Solutions. Les tarifs ou le fichage ?

Alors que la Commission de discipline de la FRMF a décidé de faire jouer les deux prochains matchs du WAC et du RCA à huis clos, les responsables des deux clubs réfléchissent aux solutions à mettre en place. Pour Abdellah Ghallam, président du Raja, délocaliser le match “reviendrait à priver les deux clubs de leur principale source de revenu, tout en exportant la violence”. Ali Benjelloun, vice-président du WAC, propose une solution plus pragmatique : “À choisir entre 80 000 spectateurs et la violence qui va avec, et un public de 20 000 personnes, j’opterais pour la deuxième solution. Pour permettre aux clubs de rentrer dans leurs frais, il suffirait d’augmenter les prix du billet”, argumente-t-il, avant de poursuivre : “On pourrait aussi généraliser le système d’abonnement.

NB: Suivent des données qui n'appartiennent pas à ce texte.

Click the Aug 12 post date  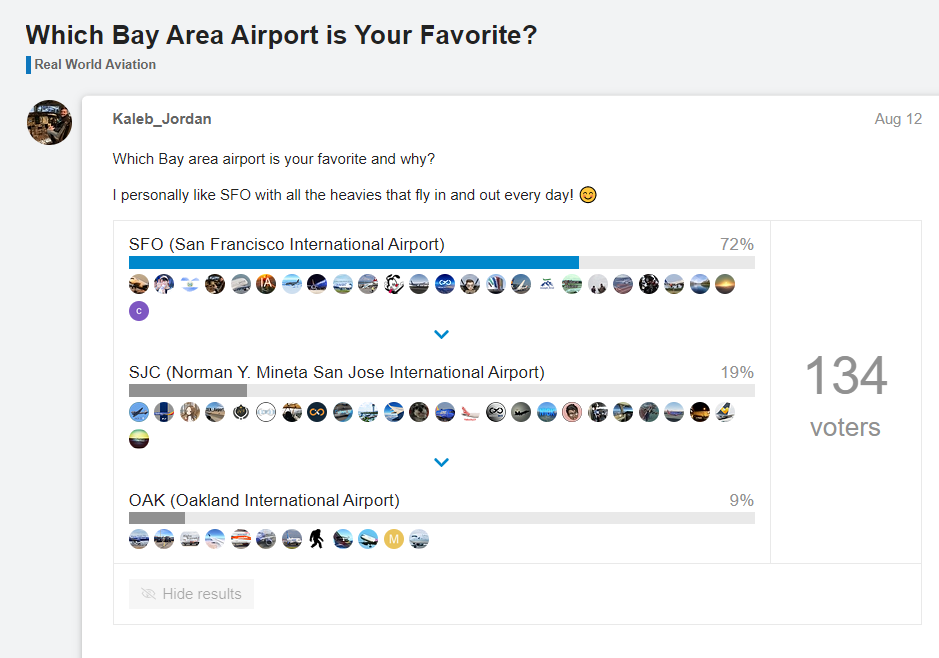click(898, 119)
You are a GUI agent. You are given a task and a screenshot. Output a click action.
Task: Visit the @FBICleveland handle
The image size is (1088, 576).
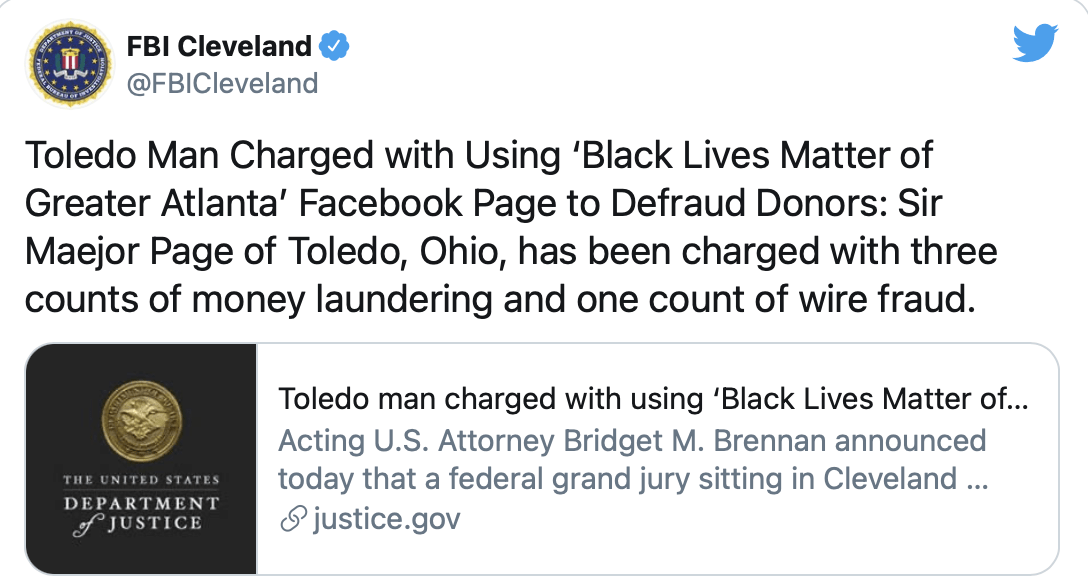222,83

Cela permettra de connaître l’identité des spectateurs et sévir en cas d’actes de violence”. Pour Mohamed Naciri, secrétaire administratif du GNF1 (récemment rebaptisé Botola), il faudrait agir à la racine du mal, en interdisant de stade la population à risque, à commencer par les moins de 18 ans, et recourir au fichage des casseurs. Et pour éviter tout débordement à l’intérieur du stade, il conviendrait de placer des policiers dans les gradins.